# First off lead photos



## sunshine80 (Jan 25, 2010)

There is a wood near me which was planted a few years ago and is a popular dog walk. It has double gates and fences at both sides and is divided into two sections so it is easy to keep an eye on Sonny if he takes off. I have taking Sonny this walk a few times off lead now (and Dad takes him it about every day) and he generally behaves if he does not get the scent of something or sees another dog (he has taken to chasing the resident male Buzzard and went after a weasel the other day ). I am not at the stage off risking him off lead elsewhere yet as he does take off if following a scent and at least I know this one is fully enclosed and he does come back eventually. Anyway I took my camera with me today to get some off lead photos. Needless to say Sonny is now sound asleep on the chair.

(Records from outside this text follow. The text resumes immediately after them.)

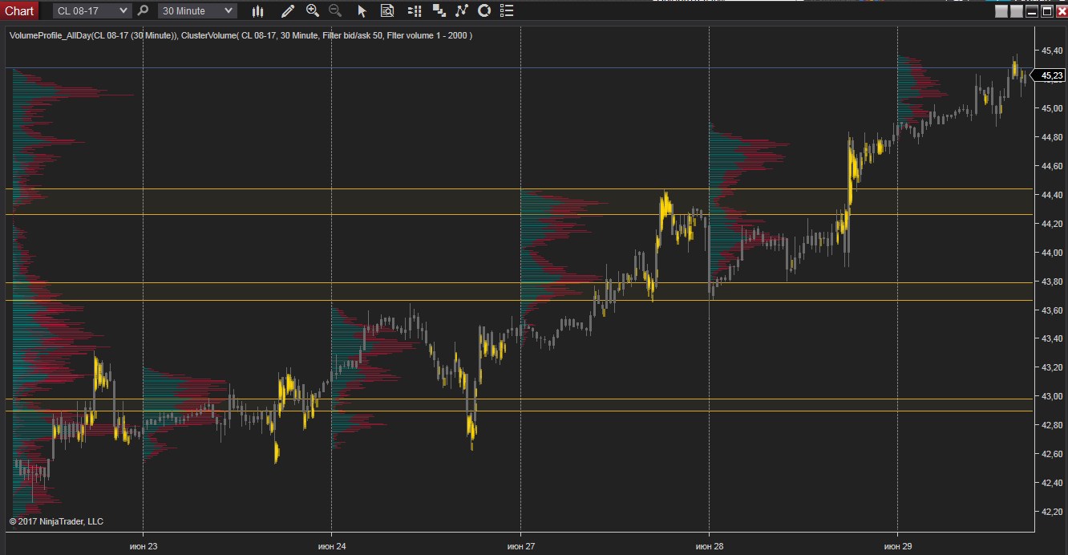Screen dimensions: 1068x555
Task: Click the zoom in magnifier
Action: click(313, 11)
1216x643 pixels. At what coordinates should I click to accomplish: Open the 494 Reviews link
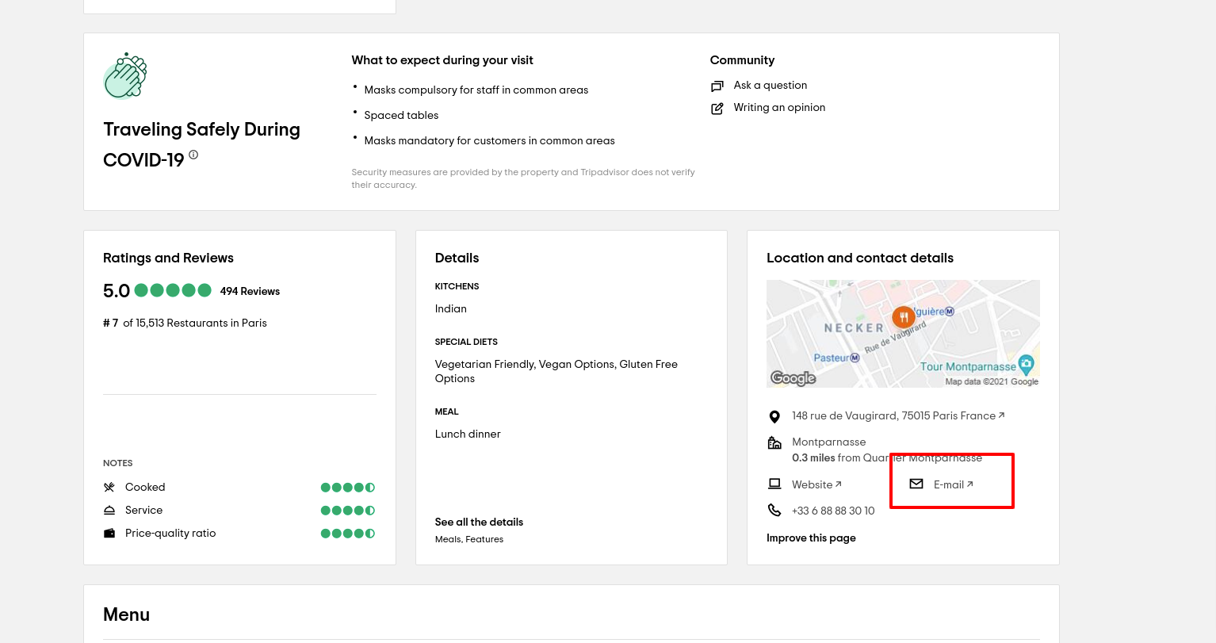[250, 291]
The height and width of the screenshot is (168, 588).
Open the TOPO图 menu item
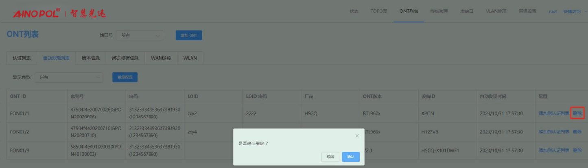379,11
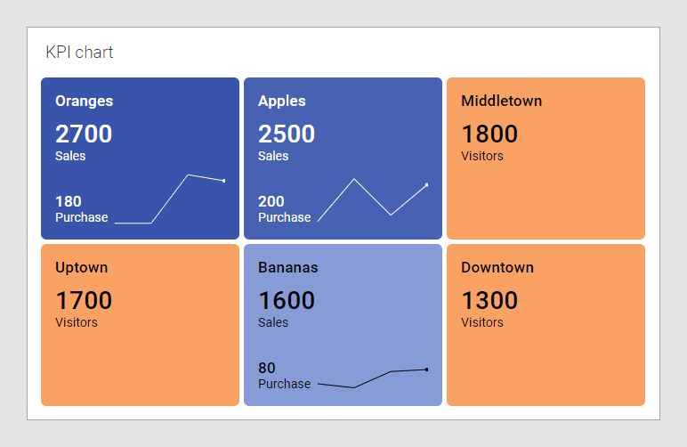Click the 200 Purchase value on Apples
The height and width of the screenshot is (447, 687).
(271, 201)
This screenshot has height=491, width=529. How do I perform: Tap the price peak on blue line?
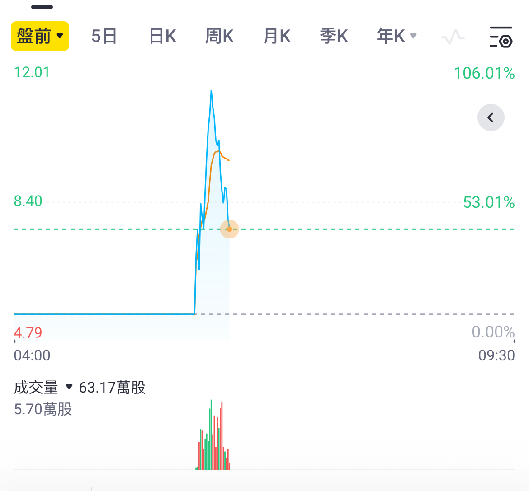click(211, 91)
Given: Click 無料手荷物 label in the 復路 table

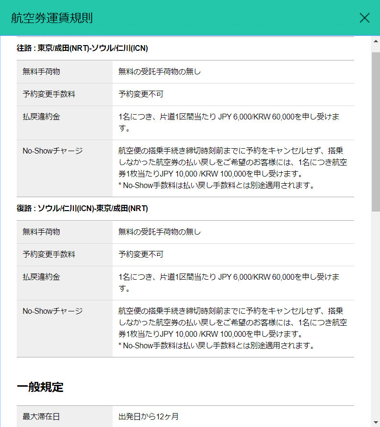Looking at the screenshot, I should 41,232.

This is his "What I am not THAT far infront" look or his "hurry up slow coach" look depending whether I have shouted on him to wait or not 









Posing and watching the local wildlife and sheep









In beside the trees and reeds









Coming back when called









This is his "OK I came back give me the sausage" pose










This shows the walk from the wood at the top of it. If you follow the brown grass line down that is the route of the walk and it comes out onto a main road (it has a pavement though) at the hedgerow with the ploughed field at the other side.


----------



## shutterspeed (Mar 23, 2010)

wow, that's really super!!!
Cute dog!!


----------



## Starlights (May 2, 2010)

Well done and what a gorgeous boy


----------



## Yourgifts Ourgifts (Apr 12, 2009)

One happy looking boy..


----------



## *WillsTillsBills* (May 12, 2009)

Such a good boy! I'm impressed! and I've very jealous of how beautiful your walk is!!


----------



## kelseye (Aug 16, 2009)

wow beautfull pics and ur dog is so cute


----------



## GemCheri (Aug 18, 2009)

Looks a great place , he looks very content  what a wee cutie


----------



## $hAzZa (May 2, 2010)

Resounding success! He looks pleased with himself


----------



## sunshine80 (Jan 25, 2010)

Thanks I have to say I am slightly bias but I think he is gorgeous. I am really lucky where I live as there are lots of lovely walks. He is usually well behaved although he was selective hearing.


----------



## Dally Banjo (Oct 22, 2009)

Great pics & lovely dog  Im pleased our two arnt the only ones with a hearing problem :lol:


----------



## colliemerles (Nov 2, 2007)

lovely looking dog, nice pictures,


----------